Here's what Ketzenberger suggests will happen:
Aides to Daniels, Ballard and Grand were still hashing out details Wednesday. They've been talking for more than a week about how to reconstitute the CIB, cut expenses and raise revenue. Time's almost up. Daniels and Ballard are scheduled to present their plans to a special budget subcommittee of the General Assembly at 3:30 p.m.What apparently has not yet been announced is the tax increases that Indianapolis Mayor Greg Ballard has consistently proposed and it has assumed would be included in the budget. Of course the increase of the PSDA taxing district and raising the cap on state sales tax diverted to local use is simply moving tax money from one pocket to another, leaving other services with less money. That is a scenario that itself can lead to tax increases.

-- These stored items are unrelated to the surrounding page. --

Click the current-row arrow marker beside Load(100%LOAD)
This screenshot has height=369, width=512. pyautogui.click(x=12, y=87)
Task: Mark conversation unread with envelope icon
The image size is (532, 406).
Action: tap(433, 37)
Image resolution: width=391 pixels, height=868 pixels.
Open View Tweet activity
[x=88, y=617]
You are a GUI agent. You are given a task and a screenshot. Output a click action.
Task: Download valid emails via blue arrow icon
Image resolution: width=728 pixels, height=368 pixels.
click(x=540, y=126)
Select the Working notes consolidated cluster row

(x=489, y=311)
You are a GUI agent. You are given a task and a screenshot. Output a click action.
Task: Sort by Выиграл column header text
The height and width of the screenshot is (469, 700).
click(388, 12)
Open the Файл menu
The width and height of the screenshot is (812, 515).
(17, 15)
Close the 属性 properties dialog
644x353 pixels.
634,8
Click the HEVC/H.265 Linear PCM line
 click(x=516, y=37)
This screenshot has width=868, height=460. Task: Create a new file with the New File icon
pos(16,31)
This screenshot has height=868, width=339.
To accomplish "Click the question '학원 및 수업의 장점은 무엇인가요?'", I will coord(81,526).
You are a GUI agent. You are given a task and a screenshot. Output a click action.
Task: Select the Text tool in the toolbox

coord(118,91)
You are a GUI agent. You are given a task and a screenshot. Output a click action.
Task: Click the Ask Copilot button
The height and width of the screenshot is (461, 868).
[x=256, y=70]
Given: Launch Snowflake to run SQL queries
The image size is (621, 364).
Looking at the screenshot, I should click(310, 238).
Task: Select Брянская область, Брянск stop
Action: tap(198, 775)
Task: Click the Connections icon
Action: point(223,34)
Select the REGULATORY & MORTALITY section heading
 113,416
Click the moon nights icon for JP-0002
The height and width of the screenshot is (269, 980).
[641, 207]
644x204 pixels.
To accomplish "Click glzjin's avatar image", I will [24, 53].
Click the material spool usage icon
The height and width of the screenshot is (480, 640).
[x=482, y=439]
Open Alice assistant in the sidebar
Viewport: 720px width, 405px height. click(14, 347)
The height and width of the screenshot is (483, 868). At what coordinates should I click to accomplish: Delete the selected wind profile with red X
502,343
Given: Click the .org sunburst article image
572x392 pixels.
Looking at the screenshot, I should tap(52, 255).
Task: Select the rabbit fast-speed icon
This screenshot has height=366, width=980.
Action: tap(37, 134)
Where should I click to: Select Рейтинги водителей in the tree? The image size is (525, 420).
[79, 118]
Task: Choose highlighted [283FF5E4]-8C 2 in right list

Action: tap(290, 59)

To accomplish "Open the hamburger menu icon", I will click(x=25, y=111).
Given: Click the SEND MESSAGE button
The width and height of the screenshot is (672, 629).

Because the talks are fluid, it's hard to come by solid details. After checking in with the key players, here are the key concepts:
The CIB will be dismantled, and a new panel will take control of Lucas Oil Stadium, Conseco Fieldhouse, Victory Field and the Indiana Convention Center. The governor and the General Assembly would have appointments to the new board. So would local officials.
To raise additional money, the state will expand the Professional Sports Development Area to include the J.W. Marriott hotel and raise the cap on state sales taxes diverted to local use to about $24 million, or $8 million more than the current cap. It's believed that will go a long way toward balancing the budget if the new board's sole charge is to run the stadiums and convention center.
Many details remain unclear, including the most important: Where will the many public entities that receive millions annually from the CIB get those dollars in the future? This includes the Indianapolis Convention and Visitors Association, which is contracted to sell space in the convention center.
As far as dismantling the CIB, it is good that someone is finally recognizing that the CIB is the problem and that simply funnelling more money into the current Board is not a good idea. On the flipside, a Governor-dominated panel also raises concerns. While Governor Daniels has done a brilliant job handling the state's budget during this unprecedented fiscal crisis, his track record on appointments and supervision of state agencies (the Governor's administrative responsibilities) has been poor. While the locals rightly rail about the obvious conflict of interest Bob Grand had as attorney for the Simons owners of the Colts and head of the CIB, it is not hard to point to appointments the Governor has made of indivduals who likewise have serious conflicts of interest.
The CIB proposal should be unveiled today at 3:30. It should be interesting.